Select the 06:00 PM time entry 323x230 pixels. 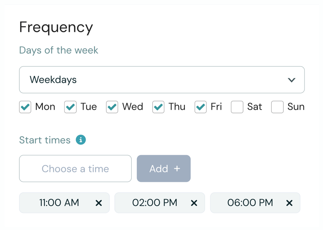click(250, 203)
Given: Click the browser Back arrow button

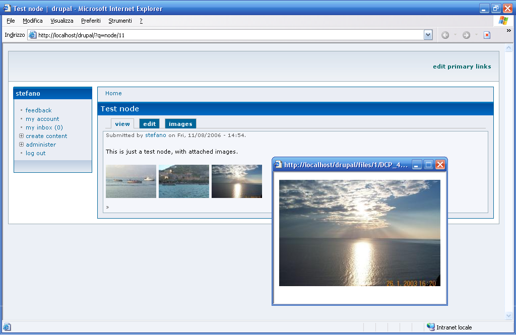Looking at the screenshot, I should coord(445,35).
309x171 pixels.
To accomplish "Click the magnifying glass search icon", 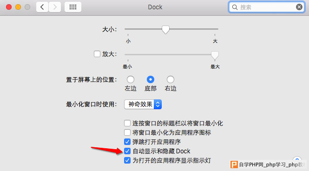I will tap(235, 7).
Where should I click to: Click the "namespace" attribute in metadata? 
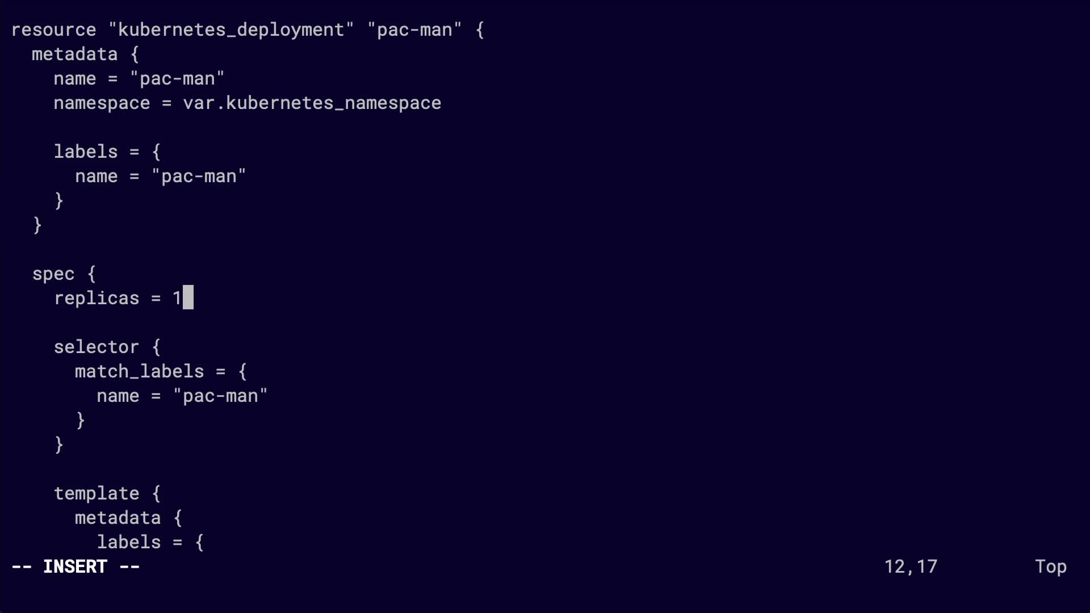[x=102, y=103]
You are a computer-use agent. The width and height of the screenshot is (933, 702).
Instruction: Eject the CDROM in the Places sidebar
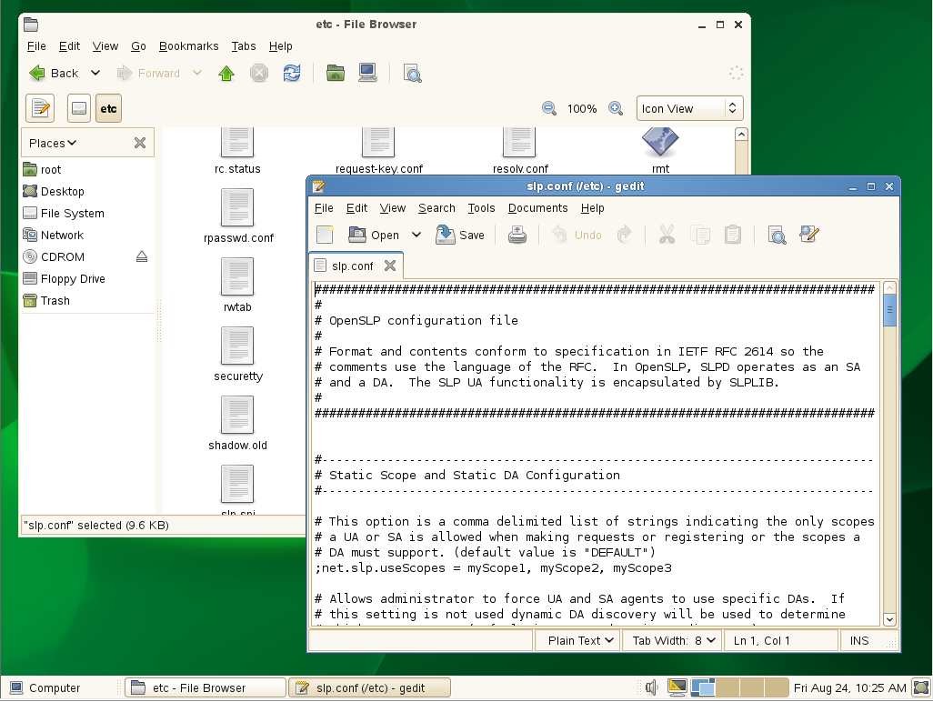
-.-.-
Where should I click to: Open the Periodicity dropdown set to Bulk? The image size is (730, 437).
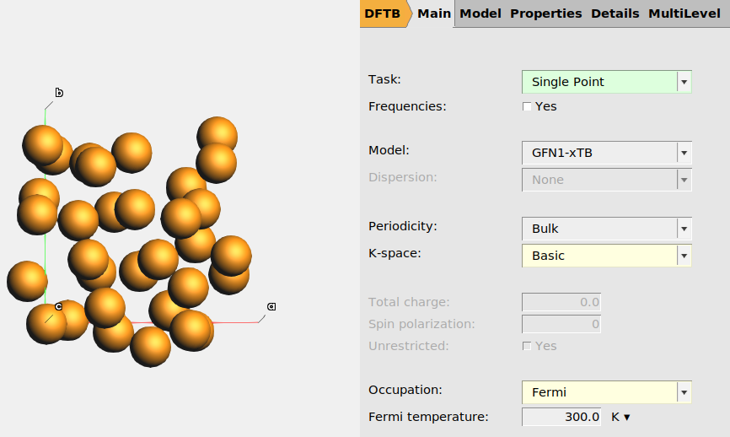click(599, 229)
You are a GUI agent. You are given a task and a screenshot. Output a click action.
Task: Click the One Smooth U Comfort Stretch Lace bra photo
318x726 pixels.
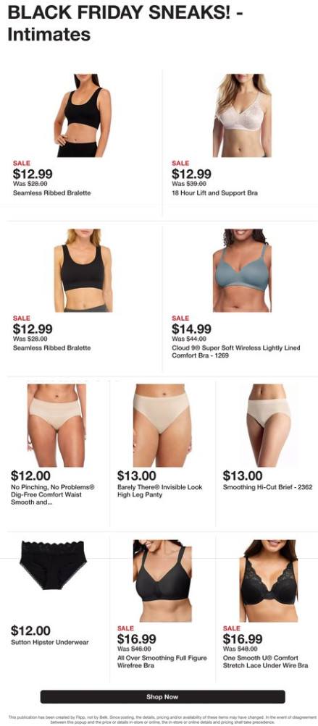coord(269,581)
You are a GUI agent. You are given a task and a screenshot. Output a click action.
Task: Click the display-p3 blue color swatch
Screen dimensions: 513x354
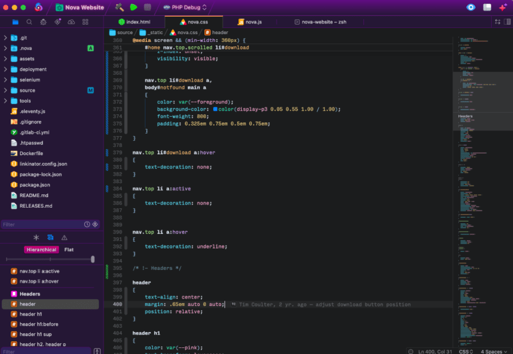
-.-.-
Problem to work on: Since only part of the listing is wanted, copy exactly the lines from the one holding "You are a computer-use" to the one holding "Instruction: Eject the", both included.

Output for this task:
You are a computer-use agent. The width and height of the screenshot is (933, 702).
Instruction: Eject the CDROM in the Places sidebar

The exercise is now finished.